ビルド済みのバイナリがあるので、Github内のリンクからダウンロードする。

chmod u+x sprites_OSX
./sprites_OSX

$ ./sprites_OSX 

sprites: missing arguments

sprites: the reference file must be specified

 

Usage: sprites [OPTION] ... BAMFILE

Find deletions from records in BAMFILE

 

      --help                           display this help and exit

      -v, --verbose                    display verbose output

      -r, --reffile=FILE               read the reference sequence from FILE

      -o, --outfile=FILE               write the deletion calls to FILE (default: BAMFILE.calls)
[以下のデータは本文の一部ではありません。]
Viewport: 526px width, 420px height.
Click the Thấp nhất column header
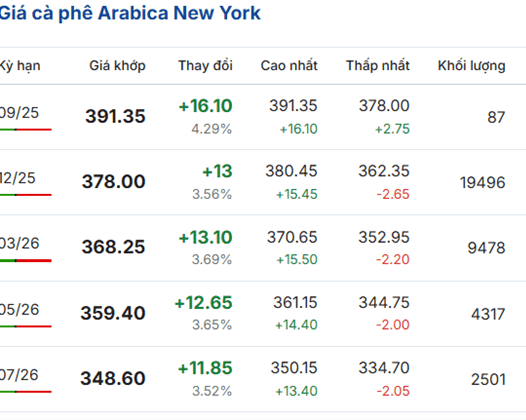pyautogui.click(x=378, y=65)
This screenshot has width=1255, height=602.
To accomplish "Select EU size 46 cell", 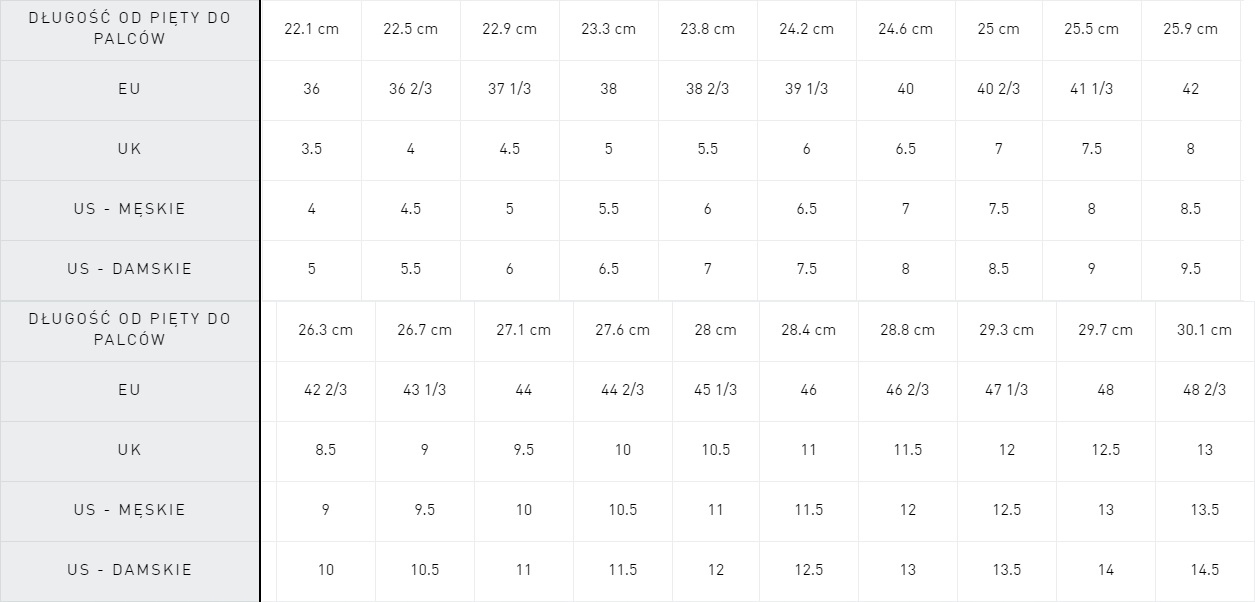I will tap(808, 390).
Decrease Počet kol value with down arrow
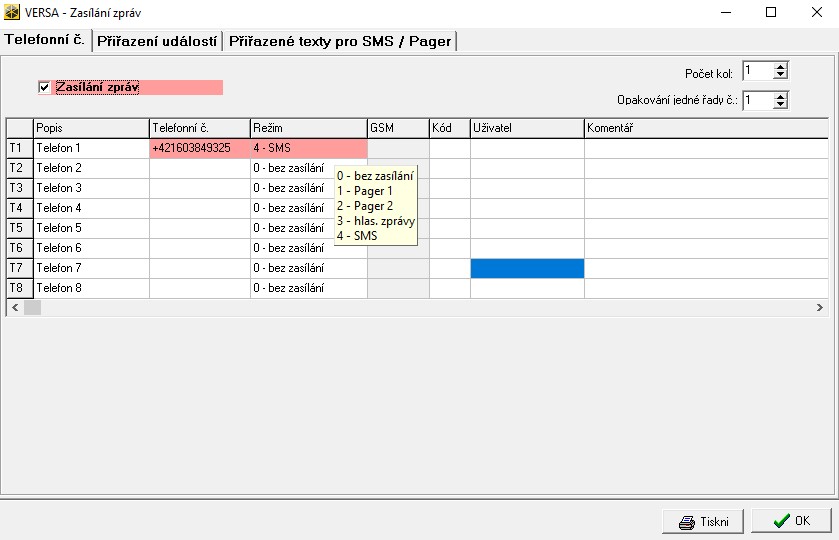This screenshot has width=839, height=540. pos(781,76)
      -e, --error-rate=F               the maximum error rate allowed between two sequences to consider them overlapped (default: 0.04)

      -m, --min-overlap=LEN            minimum overlap required between two reads (default: 12)

      -q, --mapping-qual=MAPQ          minimum mapping quality of a read (default: 1)

      -n, --allowed-num=SIZE           a soft-clip is defined as valid, when the clipped part is not less than SIZE (default: 5)

 

The following two option must appear together (if ommitted, attempt ot learn the mean and the standard deviation of insert size):

      -i, --insert-mean=N              the mean of insert size

          --enhanced-mode              enable the enhanced mode, in which reads of type 2 are considered besides type 1

      -s, --insert-sd=N                the standard deviation of insert size

 

Report bugs to zhangz@csu.edu.cn

パスの通ったディレクトリに移動しておく。

 

ラン

Spritesは、BWAによって生成されたアラインメントを使用する。

1、リードをリファレンスにマッピングする。

bwa index ref.fa
bwa mem -M -t 20 ref.fa pair1.fq pair2.fq |samtools view -@ 20 -bS - > aln.bam

#ソート& index
samtools sort -@ 20 aln.bam > sort.bam && samtools index sort.bam

2、欠失の検出。

sprites_OSX -v -o output.txt -r ref.fa sort.bam
  • -v    display verbose output
  • -o    write the deletion calls to FILE
  • -r     read the reference sequence from FILE

 出力は、VCF形式には準じていない。

 

引用

Sprites: detection of deletions from sequencing data by re-aligning split reads.

Zhang Z, Wang J, Luo J, Ding X, Zhong J, Wang J, Wu FX, Pan Y

Bioinformatics. 2016 Jun 15;32(12):1788-96.